São Paulo - Nunca houve um Natal com tantas promoções de preço e prazo de pagamento como este. O comércio, do popular ao mais sofisticado, aposta tudo nas barganhas para acelerar por conta própria o consumo. As lojas remam contra a maré dos juros básicos ainda elevados, em 18,5% ao ano, que recuam a passos de tartaruga desde setembro.
Os números do Instituto Brasileiro de Geografia e Estatística (IBGE) mostram que o consumo das famílias, ao lado das exportações, são os únicos componentes do Produto Interno Produto (PIB) que apresentaram algum crescimento do 2º para o 3º trimestre (0,8%). A tentativa dos empresários é pelo menos manter esse ritmo de alta.
''Este Natal está mais promocional'', afirma o diretor das Casas Bahia, Michael Klein. A aposta da sua empresa é no cartão de crédito que leva a marca da rede, em parceria com o Bradesco e a Visa. Por meio desse cartão, é possível parcelar as compras em até 24 vezes com juros de 3,5% ao mês. Antes do lançamento do cartão, o parcelamento máximo no cartão de crédito aceito pela rede chegava a 12 meses. Entre 20 e 30 de novembro, foram ativados 2 mil cartões por dia, segundo o diretor de cartões do Bradesco, Marcelo Noronha.
Segundo Klein, que projeta crescimento de 20% nas vendas deste Natal - 15% em razão da expansão da rede e 5% levando em conta as mesmas lojas -, a investida no prazo de pagamento alongado para encolher o valor da prestação é concorrer de perto com o comércio popular.

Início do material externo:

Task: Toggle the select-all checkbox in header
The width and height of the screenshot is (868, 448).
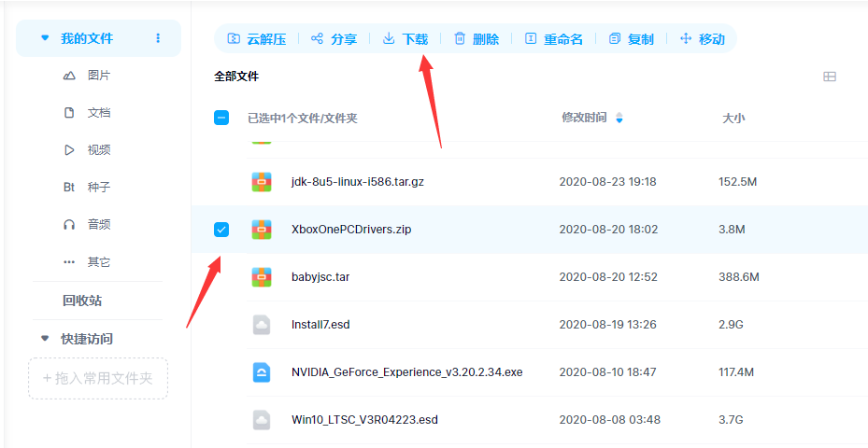Action: 221,118
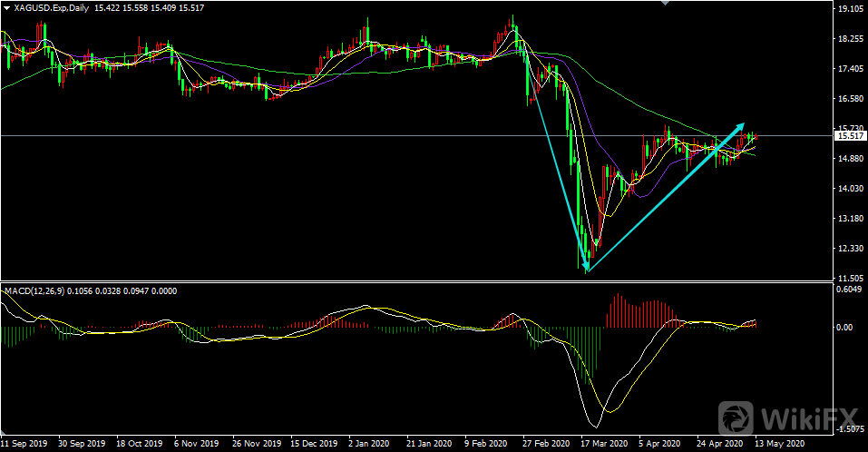Click the 11 Sep 2019 date label
The height and width of the screenshot is (452, 868).
(25, 445)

O movimento registrado pelos comerciantes da Rua 25 de Março, em São Paulo, um dos ícones do consumo popular, é o típico exemplo de que o consumidor só quer gastar o que é compatível com a sua renda.
O presidente da União dos Lojistas da 25 de Março (Univinco), Jorge Sucar Dib, que representa cerca de 350 lojas da região, conta que diariamente cerca de 600 mil pessoas circularam pelas lojas da 25 de Março nas últimas semanas, volume superior à média, que é de 400 mil. A expectativa dos comerciantes da região é de um crescimento de 7% nas vendas deste ano ante 2004.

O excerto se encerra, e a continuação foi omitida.